Menschen und ihre Motorräder (Archivversion) Gas geben

Dave Akhurst mag es exotisch und schrill. Und das beileibe nicht nur, was seine Oberbekleidung angeht. Wobei: Liegt nicht ein eigenwilliges Motorrad mit alternativem Antrieb voll im Trend?

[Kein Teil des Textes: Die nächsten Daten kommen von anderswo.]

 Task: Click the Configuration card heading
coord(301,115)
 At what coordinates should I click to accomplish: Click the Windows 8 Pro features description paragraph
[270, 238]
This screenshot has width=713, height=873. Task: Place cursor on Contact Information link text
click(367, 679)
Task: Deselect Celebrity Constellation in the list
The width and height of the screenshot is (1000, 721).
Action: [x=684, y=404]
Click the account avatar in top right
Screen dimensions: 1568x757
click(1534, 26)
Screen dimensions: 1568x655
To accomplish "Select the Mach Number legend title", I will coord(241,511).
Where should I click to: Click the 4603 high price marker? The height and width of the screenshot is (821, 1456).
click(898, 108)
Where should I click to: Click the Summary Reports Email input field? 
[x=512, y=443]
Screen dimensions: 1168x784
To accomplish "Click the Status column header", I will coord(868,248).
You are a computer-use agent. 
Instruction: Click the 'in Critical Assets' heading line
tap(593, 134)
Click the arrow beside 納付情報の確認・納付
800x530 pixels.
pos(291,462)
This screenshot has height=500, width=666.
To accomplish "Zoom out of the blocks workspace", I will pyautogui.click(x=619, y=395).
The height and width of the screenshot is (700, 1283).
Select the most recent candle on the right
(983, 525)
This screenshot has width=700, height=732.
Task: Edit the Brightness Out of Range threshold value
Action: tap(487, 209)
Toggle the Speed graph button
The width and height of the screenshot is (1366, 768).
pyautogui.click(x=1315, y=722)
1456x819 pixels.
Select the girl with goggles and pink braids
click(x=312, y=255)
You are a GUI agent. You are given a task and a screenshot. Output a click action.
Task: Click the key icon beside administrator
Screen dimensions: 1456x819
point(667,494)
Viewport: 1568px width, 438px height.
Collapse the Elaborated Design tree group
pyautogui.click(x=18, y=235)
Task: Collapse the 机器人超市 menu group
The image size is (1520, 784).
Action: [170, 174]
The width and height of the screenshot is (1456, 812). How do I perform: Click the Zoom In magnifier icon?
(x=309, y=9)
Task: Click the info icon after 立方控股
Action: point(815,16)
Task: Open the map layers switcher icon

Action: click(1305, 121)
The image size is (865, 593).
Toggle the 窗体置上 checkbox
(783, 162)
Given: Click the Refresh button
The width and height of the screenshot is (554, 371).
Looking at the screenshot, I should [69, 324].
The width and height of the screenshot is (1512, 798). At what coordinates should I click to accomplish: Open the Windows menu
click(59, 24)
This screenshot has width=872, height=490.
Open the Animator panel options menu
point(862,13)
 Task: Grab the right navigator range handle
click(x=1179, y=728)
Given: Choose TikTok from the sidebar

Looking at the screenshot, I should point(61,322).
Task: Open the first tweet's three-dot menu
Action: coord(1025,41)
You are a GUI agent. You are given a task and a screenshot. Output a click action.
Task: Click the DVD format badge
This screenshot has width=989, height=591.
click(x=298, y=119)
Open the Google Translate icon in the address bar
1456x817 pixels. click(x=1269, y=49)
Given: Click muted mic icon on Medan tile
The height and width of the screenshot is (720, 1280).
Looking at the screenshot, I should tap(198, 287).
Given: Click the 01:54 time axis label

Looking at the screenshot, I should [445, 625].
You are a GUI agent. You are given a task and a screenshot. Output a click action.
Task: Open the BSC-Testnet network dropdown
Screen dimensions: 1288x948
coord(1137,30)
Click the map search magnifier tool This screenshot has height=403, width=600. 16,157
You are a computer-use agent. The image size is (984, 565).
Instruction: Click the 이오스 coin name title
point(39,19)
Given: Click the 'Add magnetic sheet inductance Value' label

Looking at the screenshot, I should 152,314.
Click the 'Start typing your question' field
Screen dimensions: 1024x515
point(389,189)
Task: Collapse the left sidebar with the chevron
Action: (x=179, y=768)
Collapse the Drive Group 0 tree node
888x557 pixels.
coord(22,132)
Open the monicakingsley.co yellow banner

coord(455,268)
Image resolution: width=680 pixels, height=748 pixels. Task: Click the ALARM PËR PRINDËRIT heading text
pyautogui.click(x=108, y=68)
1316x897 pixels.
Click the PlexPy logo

Es kam gar keine andere Farbe in Frage. Das Ding musste einfach grün sein. Weil es ja irgendwie schon grü¼n war, noch bevor es den Lack weghatte. Und weil dem Mann, der dieses Ding gebaut hat, von Anfang an ein Name im Kopf umherspukte: Greenfly. „Ich wollte ein Motorrad bauen“, sagt Dave Akhurst, „das konstruktiv aufs Notwendigste reduziert ist und die Umwelt möglichst wenig belastet.“ Dann, er wirkt dabei eine Spur messianisch, schiebt er hinterher: „Die Maschine sollte auf jeden Fall mit Gas laufen. Es verbrennt sauberer, und es besitzt einen höheren Wirkungsgrad als Benzin.“

Ein grünes Motorrad mit Gas also. Zehn Jahre ist es her, dass sich der Ingenieur Dave Akhurst auf die Suche nach der Effizienz des Einfachen machte. Zweierlei mag dabei ausschlaggebend gewesen sein. Zum einen wohnt der 57-Jährige in Kent, des beinahe pastoralen Idylls wegen auch „Garden of England“ genannt. Ergo die Ökotendenz. Zum anderen steht neben Akhursts Cottage eine Backsteinscheune, die eine fantastisch ausgestattete Werkstatt beherbergt. Dort widmet sich der ehemalige Yamaha-TZ-350-Rennfahrer mal der Produktion von Saiteninstrumenten, mal der Feinbearbeitung von Ducati-Kipphebeln. Und eben der Greenfly. An deren Anfang stand ein XT-500-Motor. Oberhalb der Kurbelwelle durfte der olle Klopfer bleiben, wie er war. Lediglich der Vergaser musste einem sogenannten Gaskalibrator weichen.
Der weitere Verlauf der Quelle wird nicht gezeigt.